Pangutan intens itu nampaknya membangkitkan sesuatu dalam diri Matthias ingin menyentuhnya lebih. Aire merasakan kemenangan telak dihatinya karena telah membuat Matthias terpancing dalam rencananya, namun dia tidak boleh berpuas diri sudah melewati tahap pertama dengan baik. Masih ada rintangan lain yang harus dia hadapi, mengingat Matthias memiliki pemikiran kompleks dan Aire harus selalu waspada untuk itu.
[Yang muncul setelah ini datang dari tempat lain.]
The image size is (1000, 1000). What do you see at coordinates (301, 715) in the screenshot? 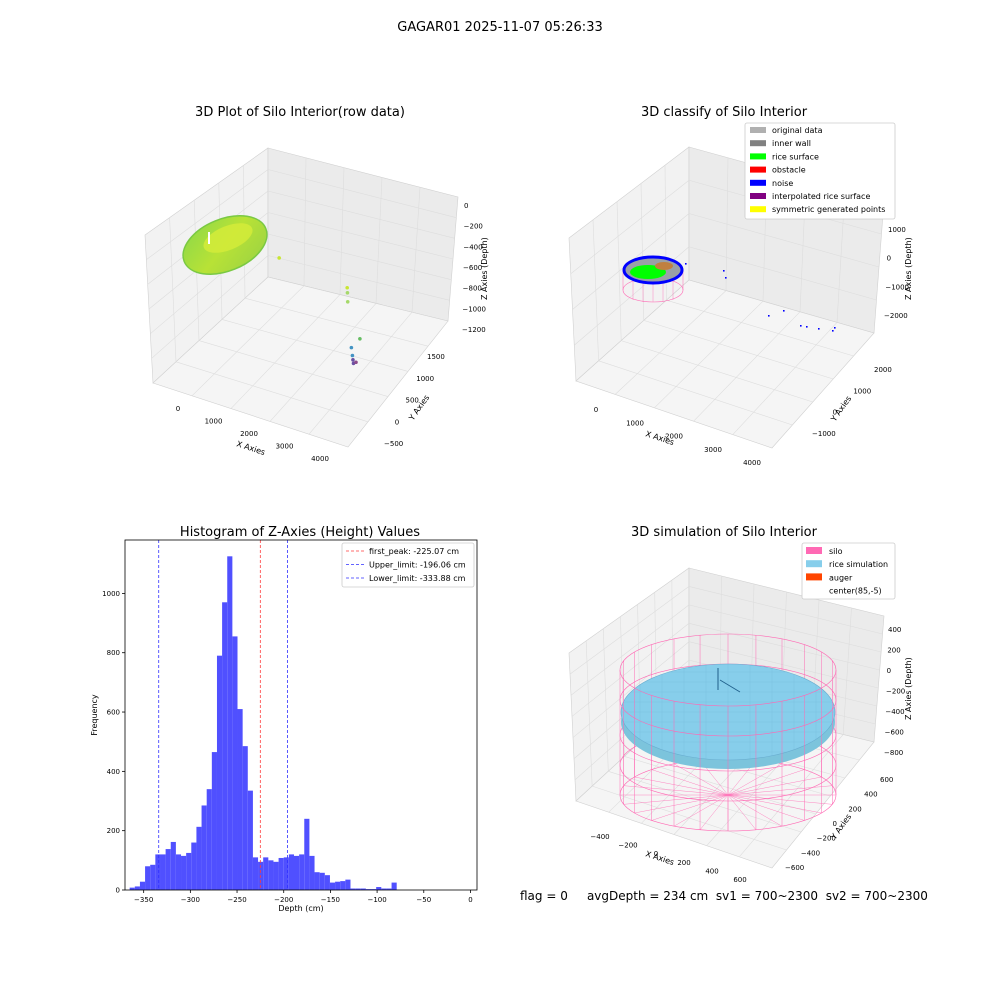
I see `histogram-axes-frame` at bounding box center [301, 715].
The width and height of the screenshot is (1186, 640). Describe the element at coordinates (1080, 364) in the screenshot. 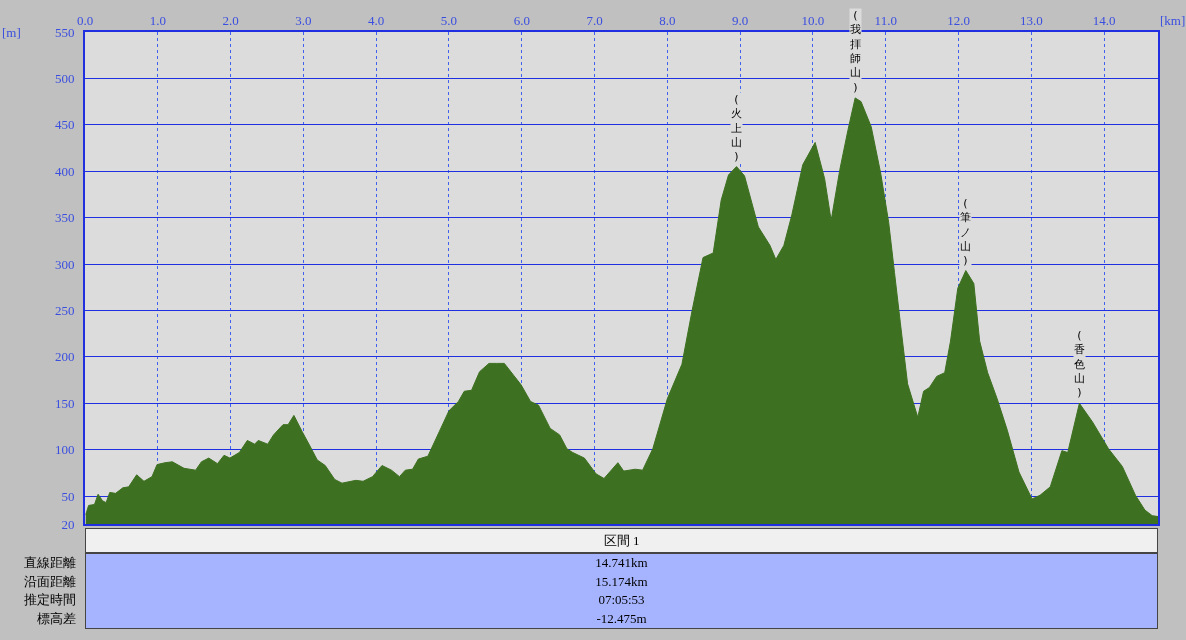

Jadi ketika Matthias melepaskan ciumannya dan merendahkan wajahnya untuk membuat tanda dileher Aire sambil menyingkap rok gaunnya keatas, gadis itu menahannya dengan berucap, "Ah sepertinya malam sudah semakin larut, bukankah kau perlu untuk beristirahat setelah perjalanan panjang Duke?"

Rencana tarik ulur dimulai!

Matthias tidak mengindahkan ucapan kekasihnya dan mulai mengigit leher Aire memberinya sebuah bekas kemerahan, "Matthias." koreksinya sebelum melanjutkan aktivitasnya membuat tanda.

Ah si Mamat ini keras kepala, tapi ngak papa lagian memang ini bagaian dari rencanaku hehe.

Aire berakting berjengit ketika Sang Duke menancapkan gigi-giginya pada leher dan tulang selangkanya, dan makin meringis saat tangan kekar itu telah menyingkap rok gaun si gadis keatas dan meremas pantatnya yang masih berbalut tap pants.

Mamat sakit woy!

"Matthias ini sudah malam." Ulangnya lagi dengan nada merintih.

Si pria mendengar suara gemas dari mulut kekasihnya terkekeh, ia mendongakkan kepalanya untuk melihat ekspresi Aire. Pipinya memerah seperti kepiting rebus, bibirnya bengkak dan napasnya tersengal. Sangat sexy, membuatnya semakin tidak sabar untuk segera memakannya langsung, "Lalu apa masalahnya jika ini malam sayang? Bukannya bagus untuk kita berdua bercinta?"

Bercinta-bercinta, mulutmu itu kotor sekali sampai-sampai ingin kusumpal pake kaos kaki milik kakek biar tau rasa kau Mamat!

Aire mencoba mengulur waktu dengan memutar percakapan lagi, "Matthias, kau yakin akan melakukannya disini? Kalau orang rumah memergoki bagaimana?" tanyanya dengan nada malu-malu

"Aku tidak peduli. Bukankah lebih menyenangkan jika memang seperti itu? Atau perlu ku tutup mulutmu menggunakan dasiku kalau tidak ingin kita ketahuan?" Godanya sambil mengelus paha dalam Aire, "Jikalau kau tidak mau kita bisa beralih ke kamarku dan melakukannya dengan leluasa sayang."